The mechanisms by which synapses alter their strength have been studied mainly in brain slice preparations. Barbara Nguyen’s research interest is to understand how such synaptic plasticity mechanisms are implemented in an intact neural circuit to achieve the behaviorally-relevant experience of learning and memory. To this end, her work includes behavioral analysis of genetically, pharmacologically, and optogenetically-manipulated mice through the course of motor learning.
To maintain their accuracy, movements must be recalibrated whenever sensory or motor processing is altered (for example, by aging or injury). Soon-Lim Shin is using a behavioral approach to analyze which sensory or motor cues guide the calibration of the vestibulo-ocular reflex (VOR). She is also using mice with cell type-specific genetic manipulations to study the role of presynaptic plasticity in motor learning in the VOR.
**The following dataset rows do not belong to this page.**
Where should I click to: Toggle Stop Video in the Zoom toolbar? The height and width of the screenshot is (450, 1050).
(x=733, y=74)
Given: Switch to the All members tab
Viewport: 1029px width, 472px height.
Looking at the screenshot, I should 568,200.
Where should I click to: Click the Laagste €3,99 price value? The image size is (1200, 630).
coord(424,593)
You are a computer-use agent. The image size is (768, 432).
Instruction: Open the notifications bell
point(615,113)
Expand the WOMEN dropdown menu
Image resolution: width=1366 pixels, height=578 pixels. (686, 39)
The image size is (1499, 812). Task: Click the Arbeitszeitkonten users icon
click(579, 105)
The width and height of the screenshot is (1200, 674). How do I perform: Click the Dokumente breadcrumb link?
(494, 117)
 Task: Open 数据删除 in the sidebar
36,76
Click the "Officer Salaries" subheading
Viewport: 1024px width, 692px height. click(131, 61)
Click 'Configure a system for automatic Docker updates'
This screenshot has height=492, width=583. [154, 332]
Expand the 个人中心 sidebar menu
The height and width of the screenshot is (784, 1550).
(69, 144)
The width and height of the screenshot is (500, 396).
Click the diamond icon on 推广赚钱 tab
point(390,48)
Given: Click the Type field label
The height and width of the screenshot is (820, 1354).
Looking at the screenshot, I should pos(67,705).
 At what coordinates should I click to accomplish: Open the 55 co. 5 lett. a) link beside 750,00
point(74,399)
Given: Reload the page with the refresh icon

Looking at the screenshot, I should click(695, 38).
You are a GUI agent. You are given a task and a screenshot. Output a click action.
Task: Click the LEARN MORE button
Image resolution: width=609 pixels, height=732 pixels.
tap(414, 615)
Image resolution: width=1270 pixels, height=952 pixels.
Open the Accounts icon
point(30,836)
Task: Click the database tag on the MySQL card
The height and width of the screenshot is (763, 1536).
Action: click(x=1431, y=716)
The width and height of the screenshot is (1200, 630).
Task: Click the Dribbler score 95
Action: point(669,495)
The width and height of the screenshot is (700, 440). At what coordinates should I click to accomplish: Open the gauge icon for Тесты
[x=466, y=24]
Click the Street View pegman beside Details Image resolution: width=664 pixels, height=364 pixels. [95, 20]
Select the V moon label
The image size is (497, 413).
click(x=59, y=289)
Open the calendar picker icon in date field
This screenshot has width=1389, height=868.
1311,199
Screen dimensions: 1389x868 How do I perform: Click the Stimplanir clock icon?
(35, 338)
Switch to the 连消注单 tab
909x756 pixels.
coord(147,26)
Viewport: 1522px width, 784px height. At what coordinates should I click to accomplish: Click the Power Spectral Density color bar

The dominant hypothesis in the cerebellar field has been that the climbing fiber input to the cerebellar cortex provides the key instructive signal controlling motor learning. However, our recent results suggest that different components of VOR motor learning are mediated by distinct neural processes (see, for example, Kimpo et al, 2005 and 2007). Rhea Kimpo is working to determine: “Which components of learning are controlled by instructive signals carried by the climbing fibers?” To address this question, Rhea uses electrophysiological recordings of single neurons in behaving mice, as well as electrical microstimulation and optogenetic techniques to manipulate the activity of the climbing fiber input to the VOR circuit.